Na última segunda-feira (20), Eduardo revelou que conseguiu um green card, documento emitido pelo governo americano que concede a estrangeiros o direito de viver e trabalhar legalmente nos EUA por tempo ilimitado. “A residência me dá segurança jurídica e tranquilidade para trabalhar aqui”, afirmou.
Segundo o filho do ex-presidente Jair Bolsonaro (PL), o green card também irá protegê-lo de enfrentar o mesmo problema que o ex-deputado federal Alexandre Ramagem (PL-RJ), que também reside nos Estados Unidos.
“O Ramagem tinha uma condenação, por aquilo que a gente chama de ‘golpe da Disney’. Ele fez pedido de asilo e a Polícia Federal brasileira deu um papinho no ICE e tentou deportar o Ramagem. Eles não tentaram extraditar; o processo de extradição está em andamento. Mas, para acelerar, ou por não confiar que a extradição sairia, a PF foi atrás da deportação utilizando-se do ICE”, disse Eduardo.
Ramagem ficou dois dias preso na Flórida em abril, após ser detido pelo Serviço de Imigração e Fiscalização Aduaneira (ICE, na sigla em inglês). O ex-deputado foi liberado após sua defesa entrar com um pedido de asilo político no país e aguarda o julgamento do processo migratório em liberdade.
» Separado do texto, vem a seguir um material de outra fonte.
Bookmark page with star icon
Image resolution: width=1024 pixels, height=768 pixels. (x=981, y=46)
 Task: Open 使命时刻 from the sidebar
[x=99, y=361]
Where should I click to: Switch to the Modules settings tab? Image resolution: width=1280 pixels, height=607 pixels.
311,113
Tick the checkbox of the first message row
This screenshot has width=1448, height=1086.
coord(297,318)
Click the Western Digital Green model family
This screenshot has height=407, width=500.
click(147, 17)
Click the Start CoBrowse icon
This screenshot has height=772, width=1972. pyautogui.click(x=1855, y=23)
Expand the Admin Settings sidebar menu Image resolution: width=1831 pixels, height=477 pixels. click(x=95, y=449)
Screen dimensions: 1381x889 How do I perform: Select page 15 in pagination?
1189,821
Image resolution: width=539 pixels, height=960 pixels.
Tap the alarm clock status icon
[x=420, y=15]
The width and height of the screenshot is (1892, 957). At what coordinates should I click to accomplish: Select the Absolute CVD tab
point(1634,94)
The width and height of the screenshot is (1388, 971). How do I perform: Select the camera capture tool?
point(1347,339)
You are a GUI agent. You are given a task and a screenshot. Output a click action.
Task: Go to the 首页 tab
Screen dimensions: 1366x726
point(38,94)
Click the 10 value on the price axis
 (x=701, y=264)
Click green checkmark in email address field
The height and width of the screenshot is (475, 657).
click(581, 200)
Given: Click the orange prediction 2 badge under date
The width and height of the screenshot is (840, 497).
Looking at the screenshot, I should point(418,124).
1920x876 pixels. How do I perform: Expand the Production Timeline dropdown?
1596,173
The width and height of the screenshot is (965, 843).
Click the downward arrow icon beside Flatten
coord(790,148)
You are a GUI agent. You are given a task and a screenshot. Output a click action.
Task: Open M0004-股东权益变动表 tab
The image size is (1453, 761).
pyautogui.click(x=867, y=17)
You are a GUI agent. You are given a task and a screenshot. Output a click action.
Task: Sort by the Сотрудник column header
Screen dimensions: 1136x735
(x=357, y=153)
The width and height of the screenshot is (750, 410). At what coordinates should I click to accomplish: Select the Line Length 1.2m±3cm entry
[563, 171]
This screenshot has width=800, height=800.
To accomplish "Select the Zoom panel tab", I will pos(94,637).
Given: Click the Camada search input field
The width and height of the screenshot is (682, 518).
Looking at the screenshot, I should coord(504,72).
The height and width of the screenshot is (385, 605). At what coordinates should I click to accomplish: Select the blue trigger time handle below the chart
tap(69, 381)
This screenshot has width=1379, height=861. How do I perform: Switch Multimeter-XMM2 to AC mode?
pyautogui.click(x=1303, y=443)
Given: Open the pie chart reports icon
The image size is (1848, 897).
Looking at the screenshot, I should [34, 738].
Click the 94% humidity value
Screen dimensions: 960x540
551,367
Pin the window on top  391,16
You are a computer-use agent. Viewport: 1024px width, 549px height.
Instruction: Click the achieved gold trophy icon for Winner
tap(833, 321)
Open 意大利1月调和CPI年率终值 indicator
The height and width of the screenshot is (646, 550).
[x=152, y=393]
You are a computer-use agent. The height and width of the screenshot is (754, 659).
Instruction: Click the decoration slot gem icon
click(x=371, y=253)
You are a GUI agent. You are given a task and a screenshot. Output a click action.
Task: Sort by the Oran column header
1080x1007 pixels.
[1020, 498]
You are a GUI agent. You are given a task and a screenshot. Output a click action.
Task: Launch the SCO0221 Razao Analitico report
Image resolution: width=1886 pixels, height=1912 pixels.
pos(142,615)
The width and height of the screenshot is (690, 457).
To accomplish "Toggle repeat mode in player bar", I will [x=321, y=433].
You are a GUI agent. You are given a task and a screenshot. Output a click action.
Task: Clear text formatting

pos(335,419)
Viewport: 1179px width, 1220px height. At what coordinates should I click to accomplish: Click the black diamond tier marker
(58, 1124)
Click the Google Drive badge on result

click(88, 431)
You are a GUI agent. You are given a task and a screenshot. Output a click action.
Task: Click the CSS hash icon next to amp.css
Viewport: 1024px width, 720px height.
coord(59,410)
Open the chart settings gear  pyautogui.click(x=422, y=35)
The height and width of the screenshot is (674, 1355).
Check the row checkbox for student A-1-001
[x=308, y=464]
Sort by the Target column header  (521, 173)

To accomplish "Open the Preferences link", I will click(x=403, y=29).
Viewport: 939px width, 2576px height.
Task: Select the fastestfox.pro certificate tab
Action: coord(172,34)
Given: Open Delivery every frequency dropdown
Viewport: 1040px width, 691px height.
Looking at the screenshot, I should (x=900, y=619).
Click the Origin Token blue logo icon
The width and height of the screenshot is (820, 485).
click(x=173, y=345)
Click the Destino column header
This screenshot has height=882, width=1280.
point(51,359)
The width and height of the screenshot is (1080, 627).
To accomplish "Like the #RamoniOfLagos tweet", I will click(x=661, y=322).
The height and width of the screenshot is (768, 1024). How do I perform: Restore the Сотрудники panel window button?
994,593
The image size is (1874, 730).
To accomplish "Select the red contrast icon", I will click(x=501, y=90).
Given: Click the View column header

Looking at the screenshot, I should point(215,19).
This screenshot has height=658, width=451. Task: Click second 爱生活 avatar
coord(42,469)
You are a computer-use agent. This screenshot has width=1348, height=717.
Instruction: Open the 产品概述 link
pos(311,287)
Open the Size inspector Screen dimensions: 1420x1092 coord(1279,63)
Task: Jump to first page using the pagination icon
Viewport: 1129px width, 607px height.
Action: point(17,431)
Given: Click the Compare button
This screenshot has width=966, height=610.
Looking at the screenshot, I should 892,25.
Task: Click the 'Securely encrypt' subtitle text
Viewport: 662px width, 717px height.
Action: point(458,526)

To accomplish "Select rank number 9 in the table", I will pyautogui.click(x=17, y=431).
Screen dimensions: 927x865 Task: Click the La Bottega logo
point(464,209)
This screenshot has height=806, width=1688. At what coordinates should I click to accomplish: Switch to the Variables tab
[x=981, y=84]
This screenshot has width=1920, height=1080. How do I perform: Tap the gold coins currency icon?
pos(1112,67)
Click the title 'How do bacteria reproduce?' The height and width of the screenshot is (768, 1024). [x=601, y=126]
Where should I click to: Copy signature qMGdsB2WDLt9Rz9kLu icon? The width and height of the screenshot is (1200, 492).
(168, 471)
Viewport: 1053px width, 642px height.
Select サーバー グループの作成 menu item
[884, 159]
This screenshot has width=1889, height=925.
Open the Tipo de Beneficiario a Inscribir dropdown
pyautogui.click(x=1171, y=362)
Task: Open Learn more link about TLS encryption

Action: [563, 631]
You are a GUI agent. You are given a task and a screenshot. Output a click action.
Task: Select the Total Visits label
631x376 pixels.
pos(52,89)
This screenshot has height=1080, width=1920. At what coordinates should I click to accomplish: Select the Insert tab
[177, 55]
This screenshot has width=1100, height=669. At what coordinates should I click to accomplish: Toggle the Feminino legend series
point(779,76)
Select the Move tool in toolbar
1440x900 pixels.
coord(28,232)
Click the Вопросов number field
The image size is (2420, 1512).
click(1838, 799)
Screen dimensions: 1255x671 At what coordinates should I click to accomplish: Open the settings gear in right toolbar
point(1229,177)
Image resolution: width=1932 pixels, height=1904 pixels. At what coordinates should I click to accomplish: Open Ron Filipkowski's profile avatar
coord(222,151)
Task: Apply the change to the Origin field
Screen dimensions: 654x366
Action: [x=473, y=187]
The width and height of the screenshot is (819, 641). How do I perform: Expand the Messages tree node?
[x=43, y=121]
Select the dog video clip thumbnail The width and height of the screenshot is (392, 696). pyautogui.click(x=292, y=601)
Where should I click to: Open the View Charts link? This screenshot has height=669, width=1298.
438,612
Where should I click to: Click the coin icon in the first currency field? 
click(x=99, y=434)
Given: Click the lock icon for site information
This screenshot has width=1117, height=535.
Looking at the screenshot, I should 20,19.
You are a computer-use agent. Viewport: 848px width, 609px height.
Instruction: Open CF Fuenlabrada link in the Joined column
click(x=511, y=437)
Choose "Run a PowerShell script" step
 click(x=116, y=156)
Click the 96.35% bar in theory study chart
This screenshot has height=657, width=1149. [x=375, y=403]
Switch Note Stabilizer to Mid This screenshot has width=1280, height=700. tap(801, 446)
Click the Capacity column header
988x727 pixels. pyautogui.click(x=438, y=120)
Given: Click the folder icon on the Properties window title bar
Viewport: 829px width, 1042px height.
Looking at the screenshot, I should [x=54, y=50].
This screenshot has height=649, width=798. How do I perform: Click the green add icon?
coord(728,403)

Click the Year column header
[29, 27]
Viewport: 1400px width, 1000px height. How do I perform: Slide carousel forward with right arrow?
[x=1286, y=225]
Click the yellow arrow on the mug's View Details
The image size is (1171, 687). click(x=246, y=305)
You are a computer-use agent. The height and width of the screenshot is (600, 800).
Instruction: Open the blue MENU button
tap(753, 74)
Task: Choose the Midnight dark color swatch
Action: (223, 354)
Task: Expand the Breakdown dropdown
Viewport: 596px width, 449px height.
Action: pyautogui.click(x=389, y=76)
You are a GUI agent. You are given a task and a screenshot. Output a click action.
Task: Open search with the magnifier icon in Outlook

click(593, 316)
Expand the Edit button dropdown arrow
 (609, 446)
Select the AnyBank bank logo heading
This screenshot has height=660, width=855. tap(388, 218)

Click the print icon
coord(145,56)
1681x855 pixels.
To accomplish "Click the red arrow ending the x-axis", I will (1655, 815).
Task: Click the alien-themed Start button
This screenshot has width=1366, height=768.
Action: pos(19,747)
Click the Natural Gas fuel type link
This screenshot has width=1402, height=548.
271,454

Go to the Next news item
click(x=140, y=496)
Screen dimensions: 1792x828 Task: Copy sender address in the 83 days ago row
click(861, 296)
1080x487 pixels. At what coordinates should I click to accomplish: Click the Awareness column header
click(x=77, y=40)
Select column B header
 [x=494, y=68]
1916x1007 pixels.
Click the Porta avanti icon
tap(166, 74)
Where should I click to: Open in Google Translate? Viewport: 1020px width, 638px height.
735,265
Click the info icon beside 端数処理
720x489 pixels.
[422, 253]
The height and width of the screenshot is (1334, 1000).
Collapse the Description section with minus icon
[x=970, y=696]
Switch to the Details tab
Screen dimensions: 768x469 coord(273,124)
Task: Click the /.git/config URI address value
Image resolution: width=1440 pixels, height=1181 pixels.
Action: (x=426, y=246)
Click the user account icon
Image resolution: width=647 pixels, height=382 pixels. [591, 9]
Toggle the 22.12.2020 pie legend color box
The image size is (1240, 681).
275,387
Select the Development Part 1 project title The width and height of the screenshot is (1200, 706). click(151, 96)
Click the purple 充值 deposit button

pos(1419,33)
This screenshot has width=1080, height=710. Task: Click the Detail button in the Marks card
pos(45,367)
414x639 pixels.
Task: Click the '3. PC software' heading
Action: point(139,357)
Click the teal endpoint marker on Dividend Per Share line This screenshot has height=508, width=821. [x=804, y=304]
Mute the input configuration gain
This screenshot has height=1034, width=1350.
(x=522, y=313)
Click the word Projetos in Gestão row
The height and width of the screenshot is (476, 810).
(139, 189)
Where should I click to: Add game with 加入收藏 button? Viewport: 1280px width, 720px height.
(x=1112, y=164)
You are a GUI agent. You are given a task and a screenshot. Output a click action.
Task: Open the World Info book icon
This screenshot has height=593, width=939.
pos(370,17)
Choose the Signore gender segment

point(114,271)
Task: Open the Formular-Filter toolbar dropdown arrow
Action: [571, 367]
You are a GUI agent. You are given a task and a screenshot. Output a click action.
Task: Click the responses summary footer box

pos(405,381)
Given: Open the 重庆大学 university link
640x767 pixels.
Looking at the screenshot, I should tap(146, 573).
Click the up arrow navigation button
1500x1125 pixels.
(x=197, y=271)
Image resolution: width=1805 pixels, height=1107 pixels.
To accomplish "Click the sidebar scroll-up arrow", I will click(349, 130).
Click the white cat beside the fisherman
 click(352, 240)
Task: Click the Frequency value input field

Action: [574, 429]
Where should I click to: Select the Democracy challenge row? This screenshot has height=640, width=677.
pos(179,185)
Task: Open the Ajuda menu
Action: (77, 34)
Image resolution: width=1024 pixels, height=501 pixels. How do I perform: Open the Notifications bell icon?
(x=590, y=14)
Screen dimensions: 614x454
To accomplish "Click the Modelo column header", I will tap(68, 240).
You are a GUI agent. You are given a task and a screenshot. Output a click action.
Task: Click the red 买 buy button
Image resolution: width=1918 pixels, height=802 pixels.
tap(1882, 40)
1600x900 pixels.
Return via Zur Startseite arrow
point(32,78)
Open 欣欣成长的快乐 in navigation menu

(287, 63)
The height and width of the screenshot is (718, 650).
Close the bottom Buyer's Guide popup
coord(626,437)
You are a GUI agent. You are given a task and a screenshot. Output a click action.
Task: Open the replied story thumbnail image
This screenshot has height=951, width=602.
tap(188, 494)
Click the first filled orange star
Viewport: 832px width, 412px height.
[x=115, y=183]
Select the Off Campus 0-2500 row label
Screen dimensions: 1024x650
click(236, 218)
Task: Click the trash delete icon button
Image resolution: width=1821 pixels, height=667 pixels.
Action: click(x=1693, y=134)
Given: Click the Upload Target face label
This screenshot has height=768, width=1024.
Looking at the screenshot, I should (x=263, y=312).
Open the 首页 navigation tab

“Isso que aconteceu com o Ramagem não acontece comigo porque eu tenho a residência americana. O Ramagem estava acobertado, sim, pela Justiça americana porque tinha um pedido de asilo aberto. Isso dava a ele a oportunidade de viver legalmente nos Estados Unidos, mas em uma situação mais precária”, afirmou o ex-deputado.